# Directions
A word-for-word copy of the listing is what's needed; leave out every image.

# Records provided

━━━

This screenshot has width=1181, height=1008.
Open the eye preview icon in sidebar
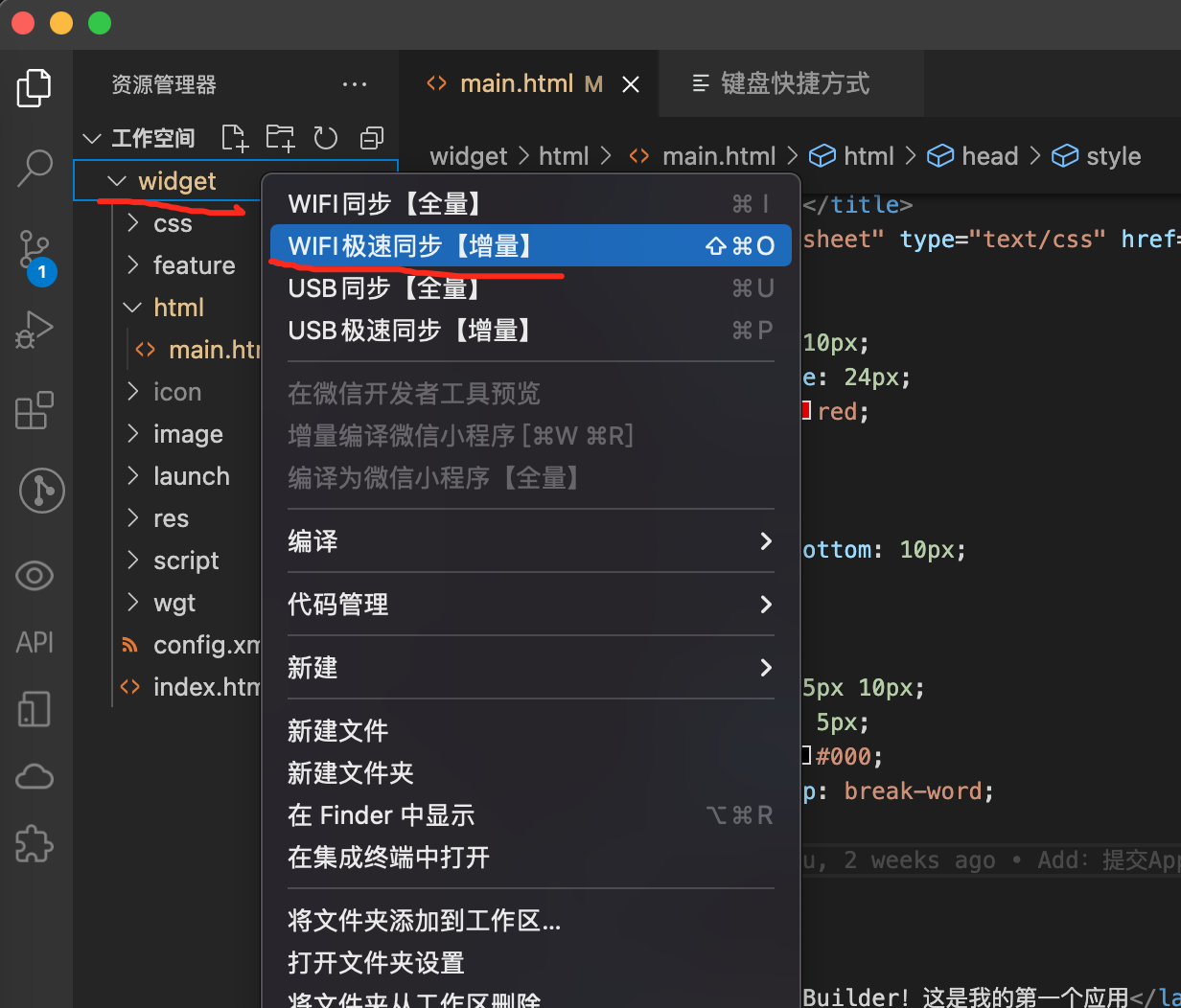[x=35, y=575]
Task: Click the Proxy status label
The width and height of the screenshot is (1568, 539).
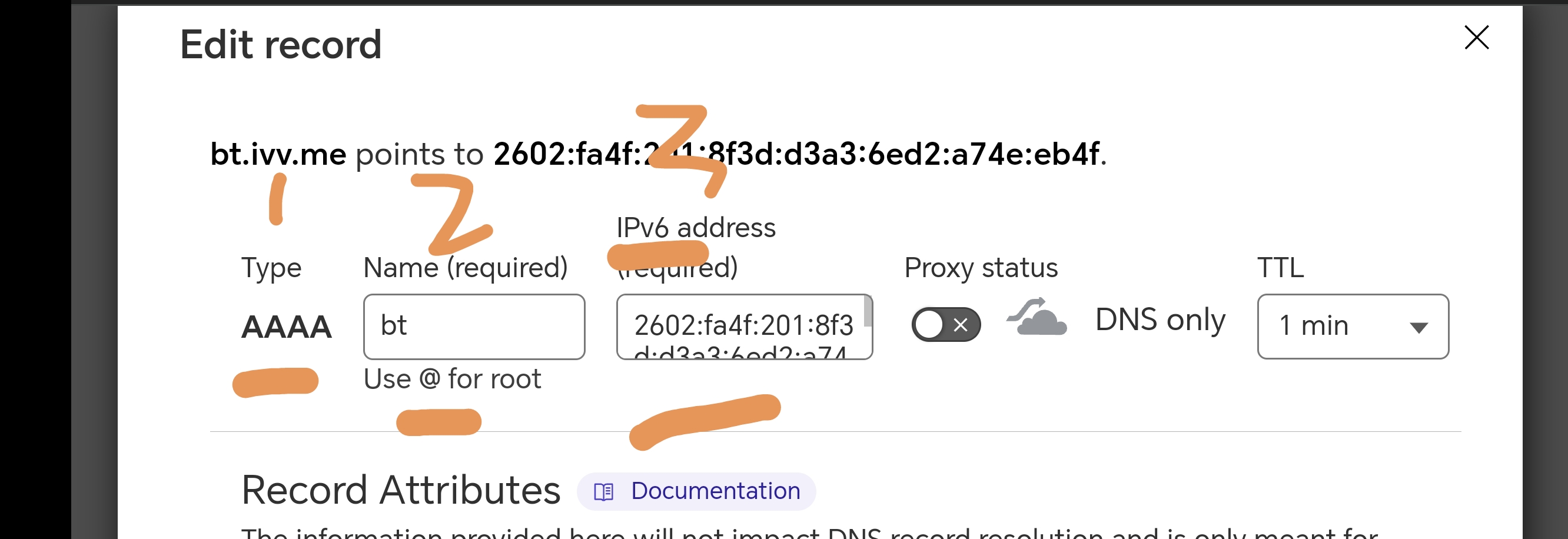Action: [x=981, y=268]
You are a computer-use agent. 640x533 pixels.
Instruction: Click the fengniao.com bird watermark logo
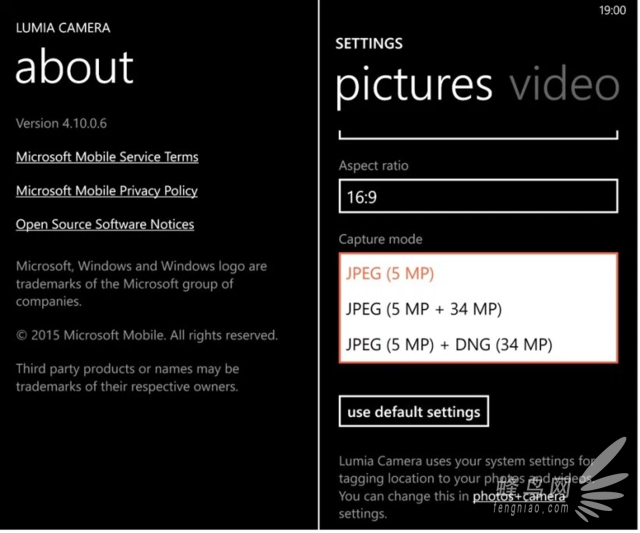click(602, 480)

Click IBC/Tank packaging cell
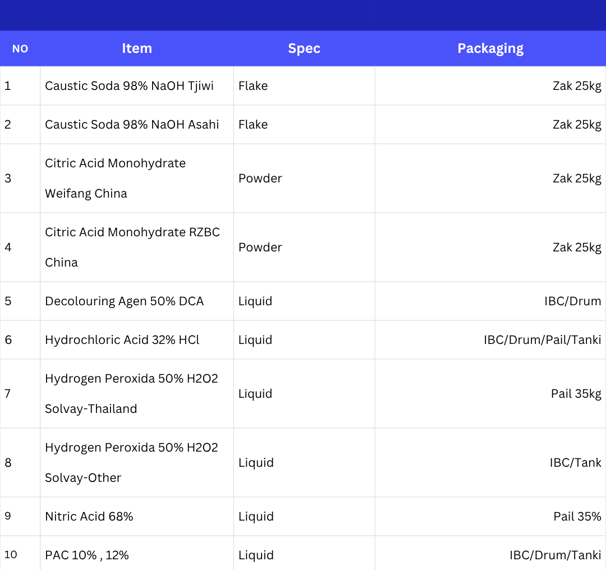(490, 463)
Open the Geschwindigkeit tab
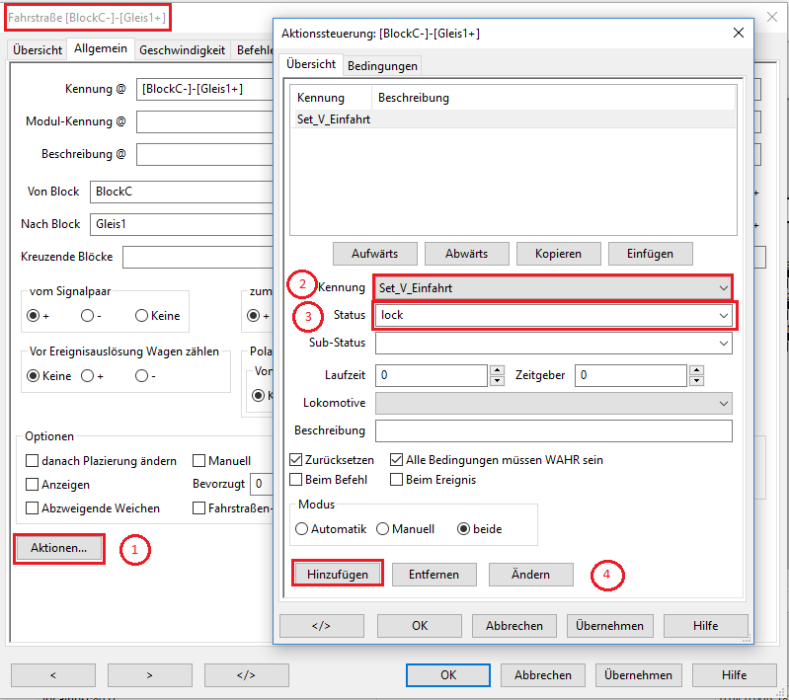The width and height of the screenshot is (789, 700). [182, 49]
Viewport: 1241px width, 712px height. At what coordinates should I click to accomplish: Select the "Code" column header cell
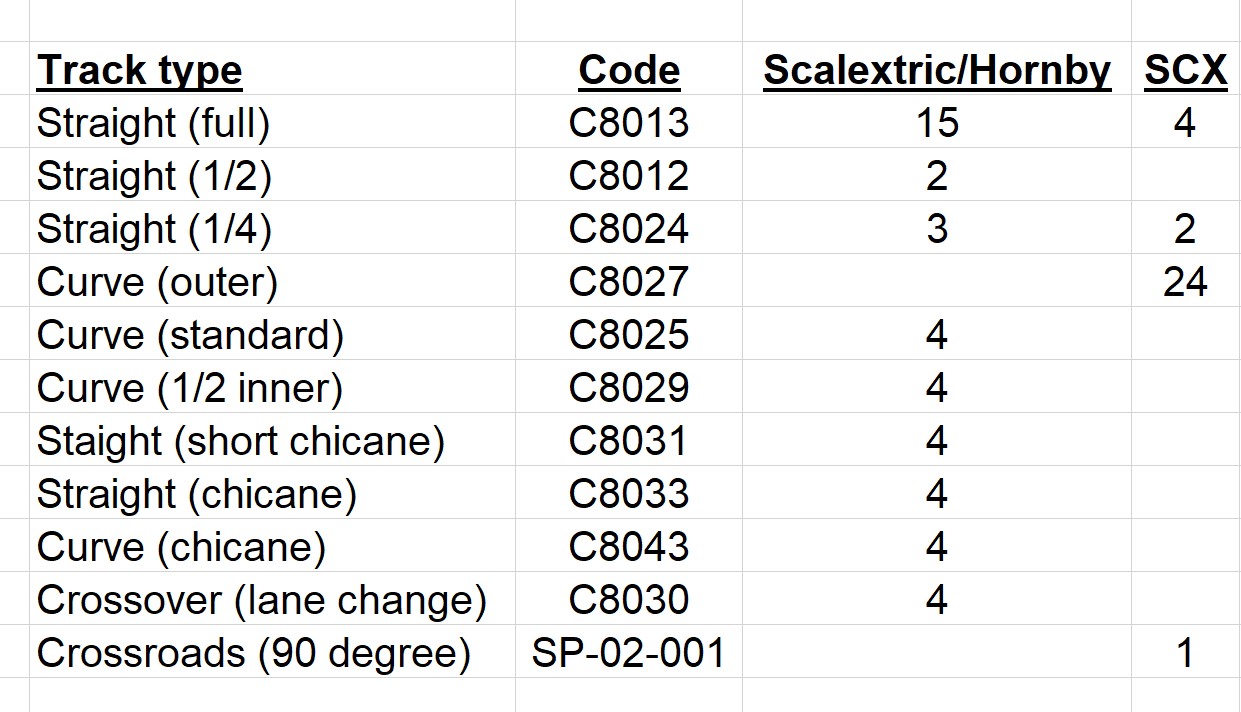[x=629, y=70]
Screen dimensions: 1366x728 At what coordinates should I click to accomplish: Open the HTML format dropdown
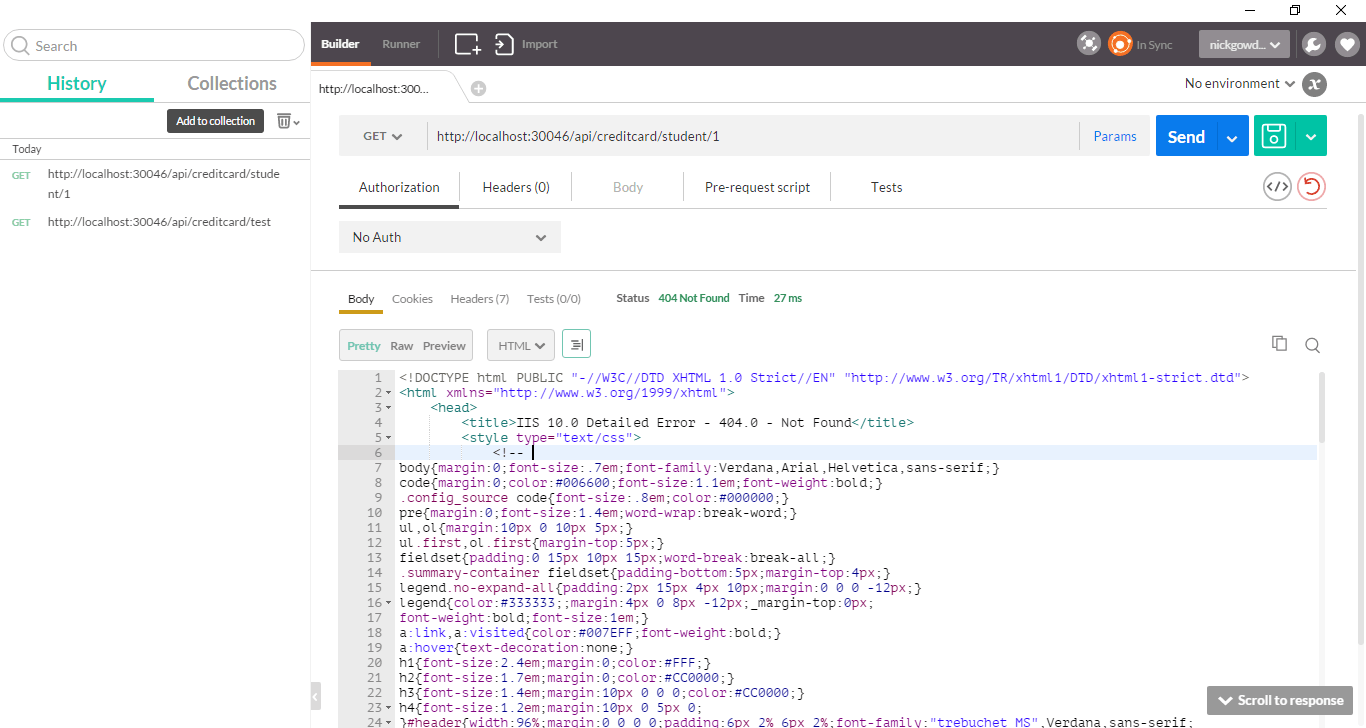(x=520, y=346)
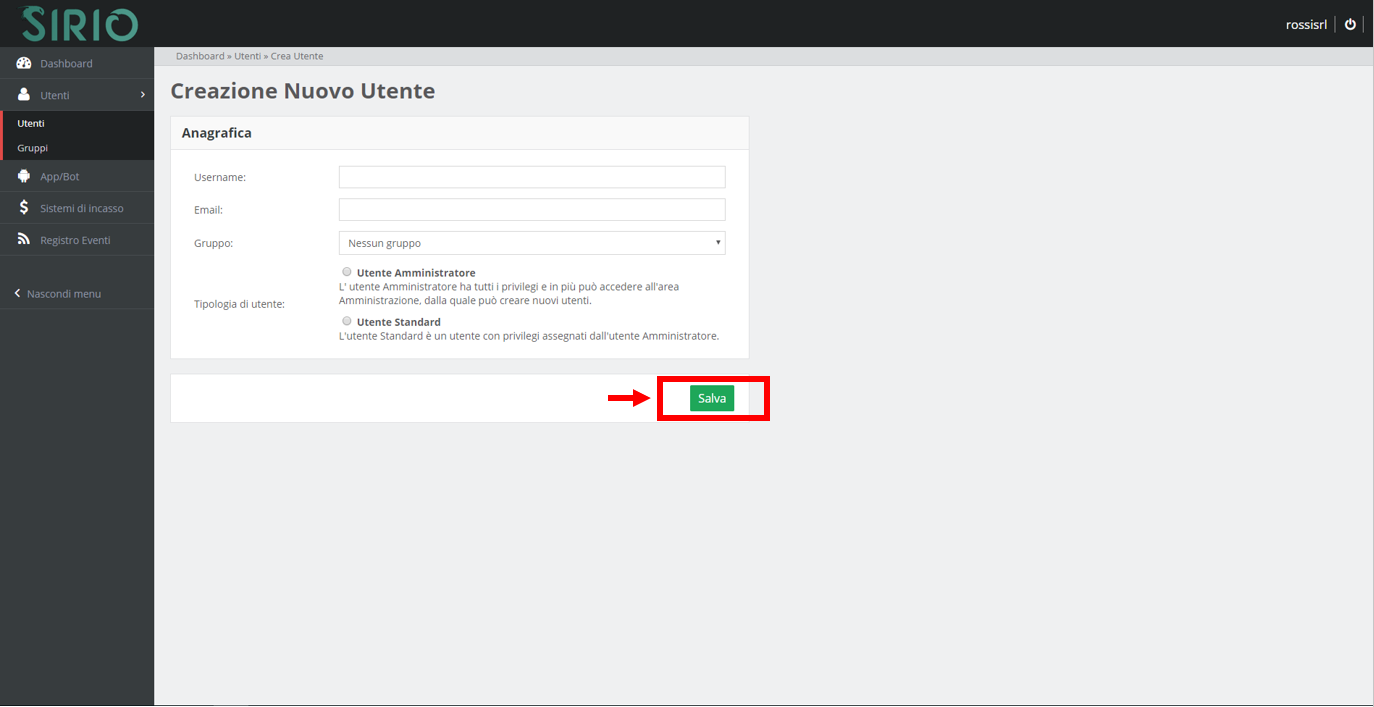Click the Utenti person icon in the sidebar
Screen dimensions: 1374x707
click(x=23, y=95)
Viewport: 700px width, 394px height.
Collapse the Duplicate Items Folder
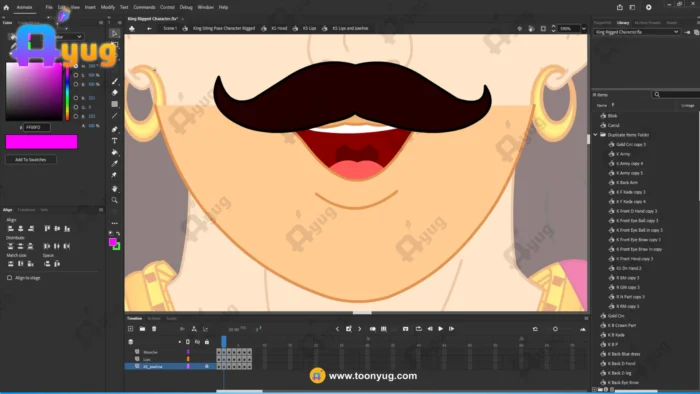[596, 135]
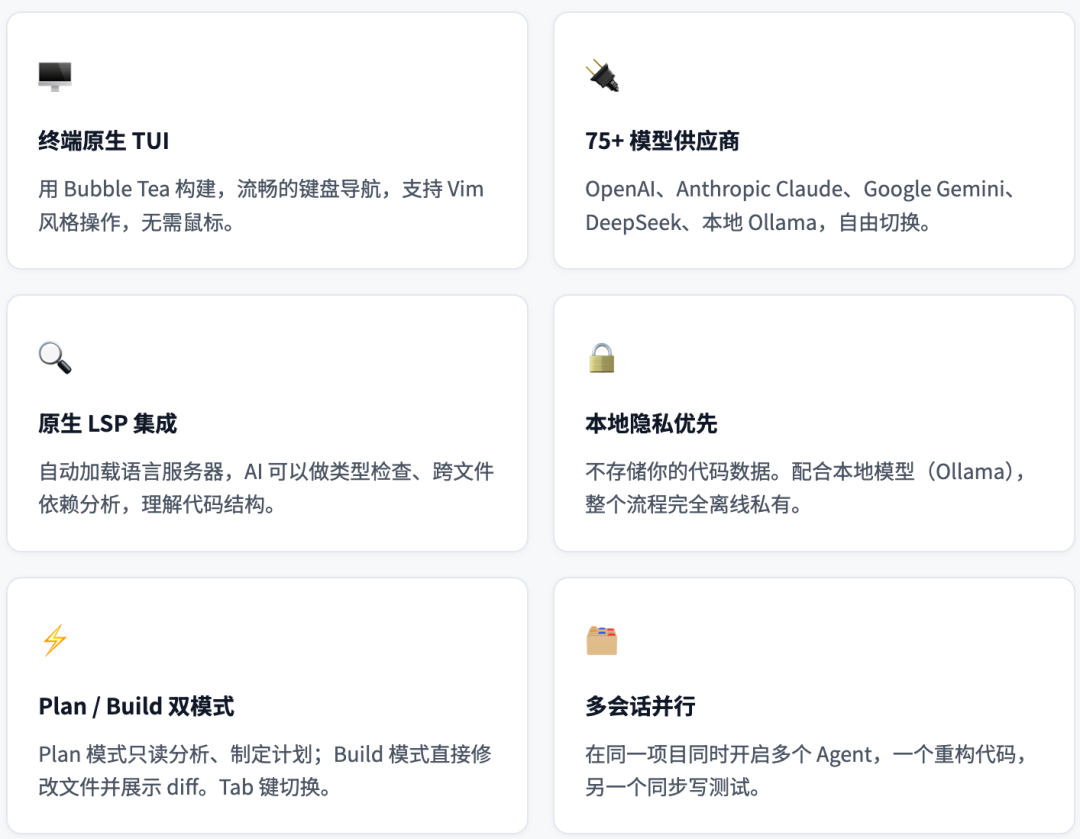
Task: Click the electric plug icon
Action: click(602, 76)
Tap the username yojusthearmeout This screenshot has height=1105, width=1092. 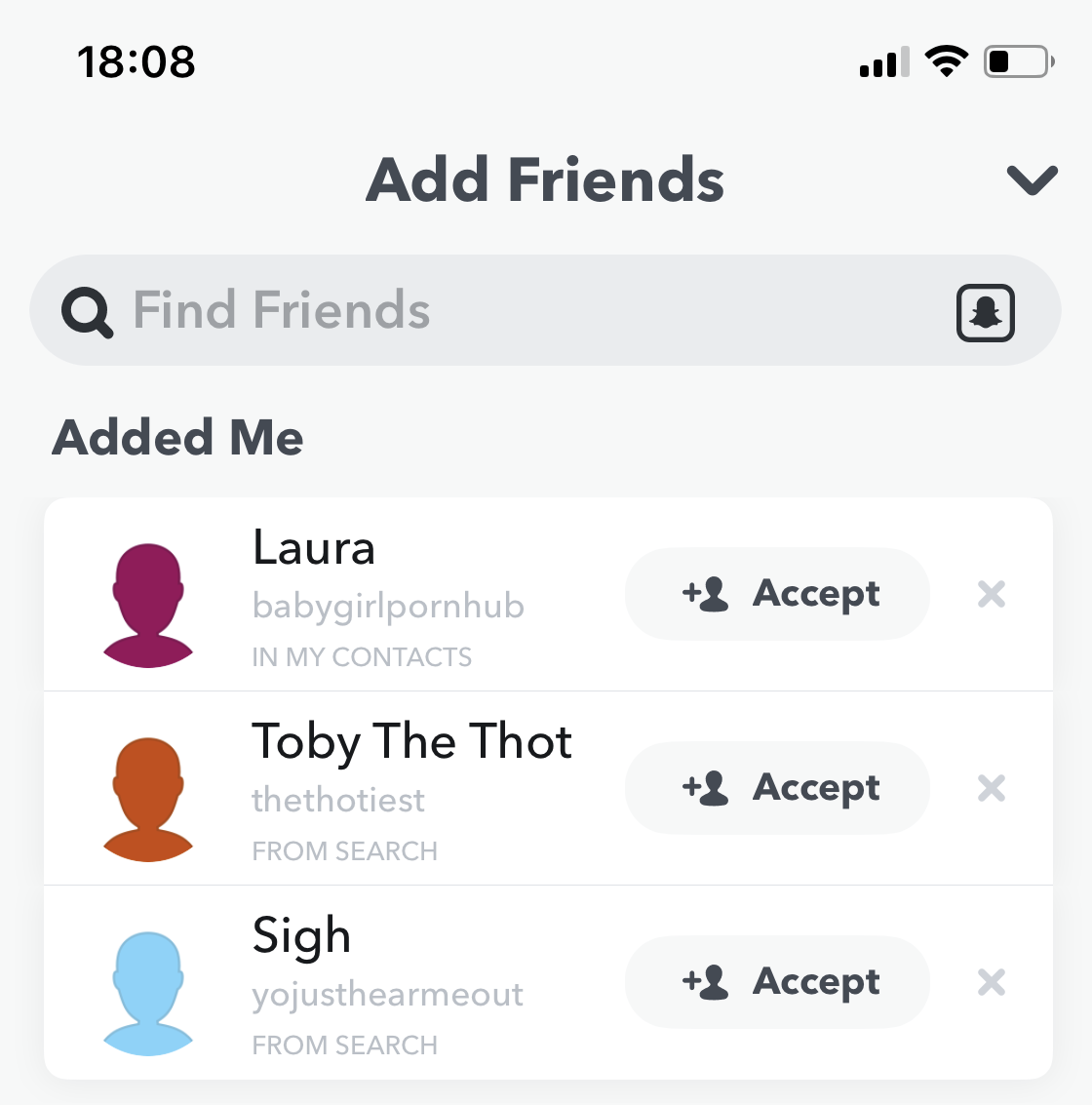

━━━

# Written answer
This screenshot has width=1181, height=1008.
Open the eye preview icon in sidebar
[x=35, y=575]
Task: Click the Proxy status label
The width and height of the screenshot is (1568, 539).
Action: [x=981, y=268]
You are a computer-use agent. 640x533 pixels.
Instruction: Click the fengniao.com bird watermark logo
click(602, 480)

Click IBC/Tank packaging cell
(490, 463)
Open the Geschwindigkeit tab
The width and height of the screenshot is (789, 700). [182, 49]
Viewport: 1241px width, 712px height. At what coordinates should I click to accomplish: Select the "Code" column header cell
[x=629, y=70]
Screen dimensions: 1366x728 At what coordinates should I click to accomplish: Open the HTML format dropdown
(x=520, y=346)
Click the Utenti person icon in the sidebar
Screen dimensions: 1374x707
click(x=23, y=95)
Viewport: 700px width, 394px height.
Collapse the Duplicate Items Folder
[596, 135]
Task: Click the electric plug icon
Action: click(602, 76)
Tap the username yojusthearmeout This screenshot has height=1105, width=1092. 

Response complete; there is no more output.